4. The author focuses exclusively on a single dynamic or trend.

The world is very big, and many important trends all happen simultaneously. Predicting how they interact is extremely difficult, like solving a many-variable differential equation. By contrast, it’s easier for a story to focus on an overarching ‘principle’ or ‘theme’, which drives the main events and actions of the key characters. This theme can be very specific (“revenge”), but it can also be a complex of different memes, like Lewis and Tolkien’s literary explorations of Catholicism.

An author in “storytelling” mode may observe trend X, and from X make predictions A, B, and C; and these predictions might be quite reasonable. However, it’s still fallacious to not account for the other things (at least the big ones) influencing A, B, and C. Y might cancel out X’s effect on A; Z might reverse X, and so cause B’s opposite; and Q might have the same effect on C, but a hundred times as strong, so X’s contribution is negligible.

Be extra suspicious if the chosen dynamic is one the author happens to be an expert in, and they don’t rely on experts in other fields to help fill in the blanks. Odds are, they’re missing something very important; in your own field you know when you’re lost, but in others there are many more unknown unknowns. And be extra extra suspicious if the chosen trend is a pet political cause (“Islam”, “taxes”, “global warming”, “government surveillance”, “inequality”… ). That subset is probably worth ignoring entirely.

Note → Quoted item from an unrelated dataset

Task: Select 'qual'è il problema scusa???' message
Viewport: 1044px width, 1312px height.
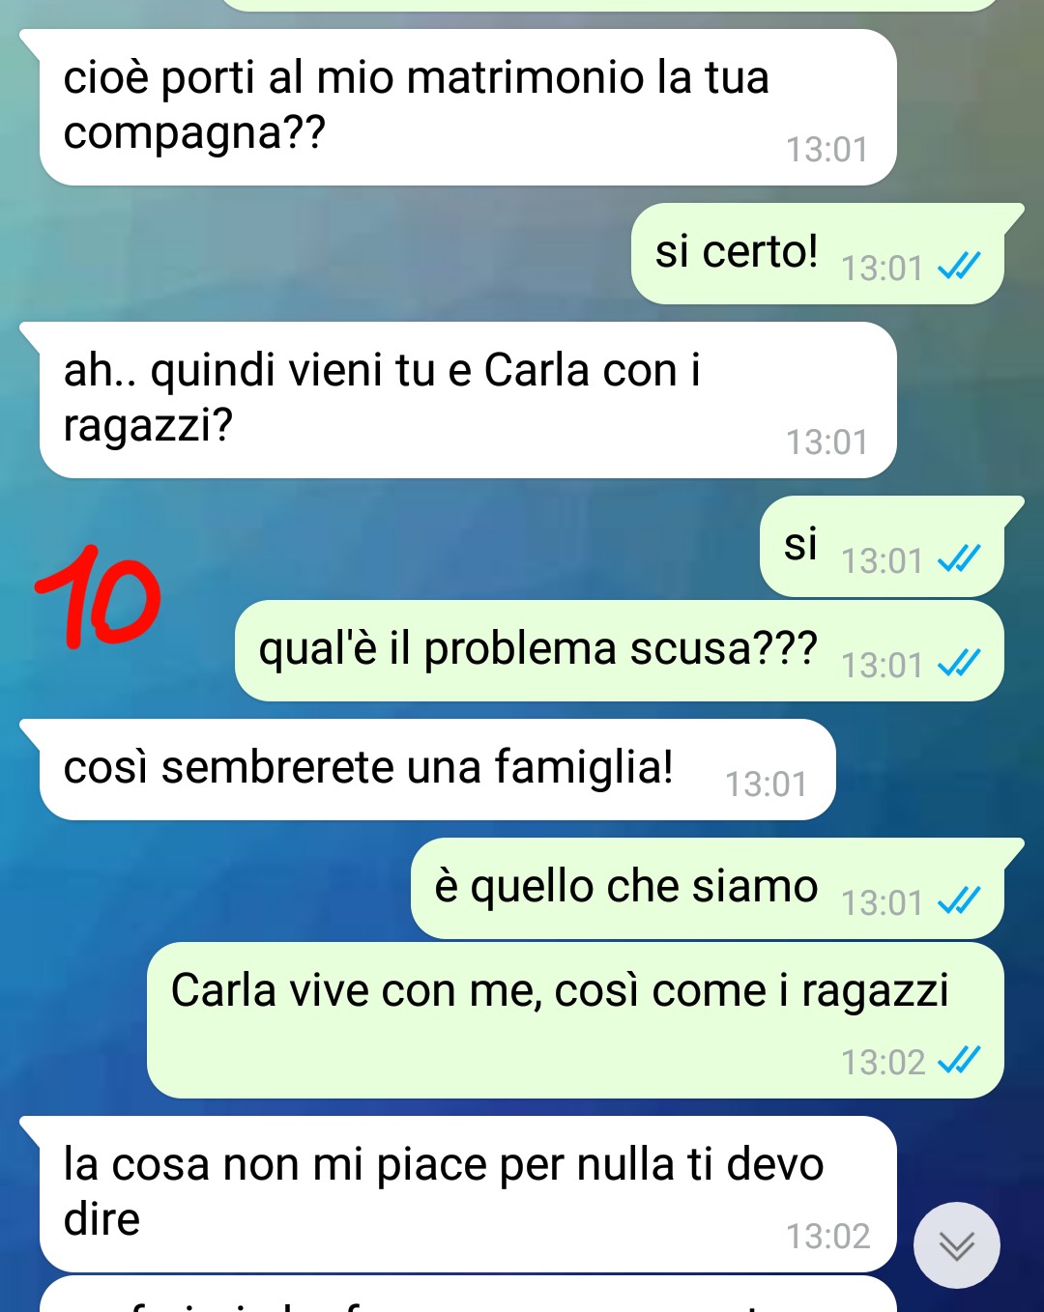Action: 620,651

5. The author predicts rapid change, but doesn’t discuss specific things changing.

Michael Vassar describes this as “everything should stay the same, including the derivatives”. In a story, whether it’s Star Wars or Game of Thrones, it’s usually good to fix a static “backdrop” of culture and technology and norms, as it’s less work for the audience to track unchanging scenery. But in real life, changing fundamental traits like military ability, economic ability, communication, intelligence or transportation has sweeping consequences through nearly every aspect of society. To name one example, the Chinese Empire was old as the hills, but the changes of the 20th century caused it to collapse, followed by a republic, a civil war, a military occupation by Japan, a brutal Stalinist regime, and finally the authoritarian capitalism of today. And needless to say, no historical example will capture the changes caused by going beyond normal biological humans.